Kable podmorskie uważane są za infrastrukturę krytyczną, a po incydentach z ostatnich dwóch lat do ich bezpieczeństwa i kontroli przywiązywana jest coraz większa waga. Jak przypomina Polski Instytut Ekonomiczny, w maju odbyło się pierwsze spotkanie sieci ekspertów NATO w obszarze krytycznej infrastruktury podmorskiej, a wcześniej, w lutym, Komisja Europejska w Białej Księdze poświęconej rozwojowi rynku telekomunikacyjnego wskazywała na konieczność zapewnienia bezpieczeństwa kabli podmorskich.
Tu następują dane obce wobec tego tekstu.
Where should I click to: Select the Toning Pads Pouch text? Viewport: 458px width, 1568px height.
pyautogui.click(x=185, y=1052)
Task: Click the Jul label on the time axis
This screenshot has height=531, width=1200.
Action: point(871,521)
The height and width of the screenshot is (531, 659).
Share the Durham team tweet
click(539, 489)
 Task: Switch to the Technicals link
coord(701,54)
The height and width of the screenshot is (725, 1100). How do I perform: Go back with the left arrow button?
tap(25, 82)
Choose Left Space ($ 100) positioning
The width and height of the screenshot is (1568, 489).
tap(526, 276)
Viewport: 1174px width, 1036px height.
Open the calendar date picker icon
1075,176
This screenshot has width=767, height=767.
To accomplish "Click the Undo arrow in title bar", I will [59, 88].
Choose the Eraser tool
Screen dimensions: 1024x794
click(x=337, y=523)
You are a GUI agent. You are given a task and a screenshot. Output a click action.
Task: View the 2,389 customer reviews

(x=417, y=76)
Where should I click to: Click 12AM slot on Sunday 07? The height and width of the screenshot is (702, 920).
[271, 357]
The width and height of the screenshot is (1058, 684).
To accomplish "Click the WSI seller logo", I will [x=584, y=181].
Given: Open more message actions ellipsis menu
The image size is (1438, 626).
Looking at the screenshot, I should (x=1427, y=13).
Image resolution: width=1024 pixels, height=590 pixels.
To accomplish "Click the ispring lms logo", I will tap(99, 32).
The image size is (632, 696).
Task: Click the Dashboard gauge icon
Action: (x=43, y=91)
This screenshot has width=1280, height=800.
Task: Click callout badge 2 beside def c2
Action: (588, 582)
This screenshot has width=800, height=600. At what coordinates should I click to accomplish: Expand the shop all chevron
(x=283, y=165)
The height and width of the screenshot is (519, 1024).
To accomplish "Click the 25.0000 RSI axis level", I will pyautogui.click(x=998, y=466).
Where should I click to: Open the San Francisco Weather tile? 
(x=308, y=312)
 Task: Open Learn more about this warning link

– Infrastruktura krytyczna na Morzu Bałtyckim jest potężna, przypomnę, że mamy chociażby niezwykle istotny dla polskiego bezpieczeństwa energetycznego Baltic Pipe. Wiedzieliśmy, co się stało z Nord Streamem, dzisiaj dochodzą nas informacje o tym, że połączenia światłowodowe między niektórymi krajami Morza Bałtyckiego zostały przerwane – mówi europoseł. – Jest mnóstwo środków technicznych do tego, żeby lepiej monitorować tę infrastrukturę, niż monitorowaliśmy w momencie, kiedy była ona budowana, bo czasy jednak bardzo szybko się zmieniły. Myślę, że na pewno należy przeprowadzić bardzo szybko odpowiednie śledztwa, żeby winnych i wykonawców przykładnie ukarać i pokazać światu, kto za tym stoi.
Śledztwa w sprawie uszkodzenia kabli przez chińską jednostkę prowadzą Szwecja i Finlandia. Eksperci przypominają, że w ubiegłym roku doszło do podobnego incydentu, kiedy chińsko-rosyjski statek „Newnew Polar Bear” uszkodził m.in. gazociąg łączący Finlandię i Estonię.
– Bezradność tylko sprawia, że druga strona robi się coraz śmielsza, a więc reakcja musi być niezwykle silna – podkreśla Maciej Wąsik. – Oczywiście jest problem cichego finansowania Rosji przez niektóre państwa, zakupu paliw kopalnych poprzez pośredników. To natychmiast musi się skończyć, te sankcje muszą być realne, by Rosja nie miała czym finansować wojny, działań hybrydowych, które prowadzi, czy na Morzu Bałtyckim, czy na granicy polsko-białoruskiej. Bezpieczeństwo na całym świecie jest niezwykle drogie i ono musi być drogie, przede wszystkim musimy łożyć na nasze służby, wywiady, kontrwywiady, co do tego nie ma wątpliwości i musimy być silni, na tyle silni, żebyśmy mogli zawsze adekwatnie zareagować.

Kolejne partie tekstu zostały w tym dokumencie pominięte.